O’nun hissettiği acıyı ya da nedenini bilmiyordu. Ama bunu incelemek istemiyordu. O’nu rahatlatmak O’na hiçbir Şey’e mal olmuyordu.


Aurası’nı O’na aktarmaya devam etti.


Ve Bu’nu tüm bu süre boyunca yaptıktan sonra, Kulesi’nin merkezinden...


WU!


Yeni bir Alan aydınlandı.


Yoğun bir şekilde Glifler’le çevrili bir bölüm.


Aydınlandığ’ı anda...


BOOM!


Beyaz Işık.


Sıcak değildi. Sert değildi.


Ama Canlı’ydı.


Kız’ın Alnı’ndan dışarı fırladı, Altın Tavan’a doğru patlayan bir Işın, sanki Varoluş’un Kendi’si çatlamış gibi, Alan’ın Perdesi’ni yırtmıştı!


Bu, Köken değildi.


Paradoks değildi.


Quantum, Boyutsal, Duygusal, Zamansal, Yasal, Kavramsal, Ruhsal veya Elemental değildi!

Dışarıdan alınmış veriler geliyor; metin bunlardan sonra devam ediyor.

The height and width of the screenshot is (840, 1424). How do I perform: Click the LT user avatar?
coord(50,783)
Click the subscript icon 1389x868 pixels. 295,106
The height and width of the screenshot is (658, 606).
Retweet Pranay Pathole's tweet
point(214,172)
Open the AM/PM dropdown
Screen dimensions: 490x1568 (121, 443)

Bunlar’ın hiçbiri değildi.


Sadece vardı.


Baskı’sı korkutucuydu.


Binler’ce Yaşam’da duyulmamış bir Şarkı’nın Hâtıra’sı gibi Varoluş’a baskı yapıyordu. O kadar eskiydi ki Yeni gibi geliyordu!

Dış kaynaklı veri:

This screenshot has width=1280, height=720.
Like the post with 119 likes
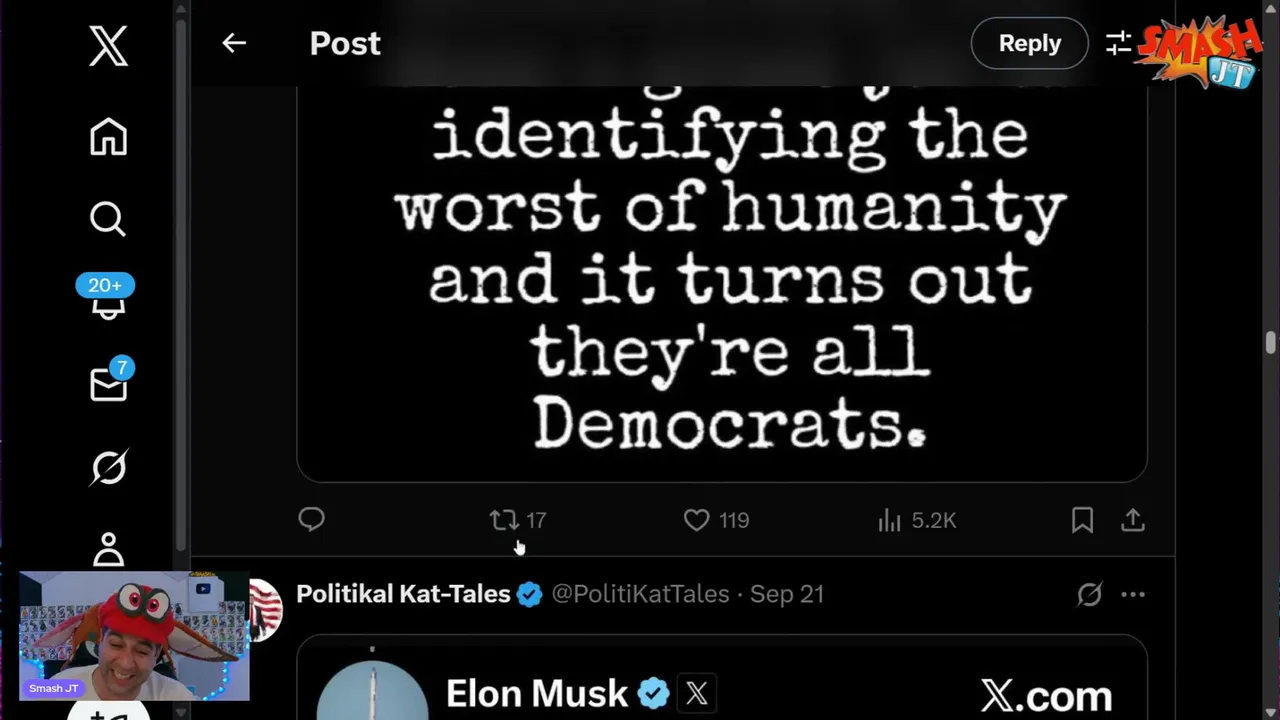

Noah’ın Gözler’i tavana doğru kaydı, Işı’nın Katlar’ı deldiği noktaya çekildi ve orada başka bir şey gördü.


Çok Renk’li bir Işık parıldıyordu.


Ve o parıltıdan küçük bir yaratık ortaya çıktı.

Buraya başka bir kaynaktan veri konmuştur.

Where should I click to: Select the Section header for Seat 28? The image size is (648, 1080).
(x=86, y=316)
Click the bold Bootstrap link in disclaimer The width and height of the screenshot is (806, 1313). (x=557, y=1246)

Kanatlar’ı kristal gibi, şafak vakti ilk don gibi Yarı Saydam’dı.


Şekli Yaşam’ın Kökeni Otoritesi’ni yayıyordu, ama Sigrid’e bakarken, ifadesi sarsılmıştı.


Noah, Hâlâ O’na bağlıyken, Beyaz Işığ’ı sanki Kendi bir parçasıymış gibi hissetmişti. Nefes’ini hissetti. Niyet’ini.


Yalnızlığ’ını.


Gözler’inin önünde bir Mesaj belirdi.


>En Erken Katlar’ın Varoluş’undan bile çok önce çökmüş bir Kalıntı Yaşayan Varoluş Otorite’si ile temas kurdunuz.>


...!


Gözler’i gerçek bir şokla titremişti! 

Bu bölümde emeği geçen; çevirmen ve düzenleyici arkadaşların
emeklerinin karşılığı olarak basit bir minnet ifadesi yani teşekkür etmeyi ihmal etmeyelim.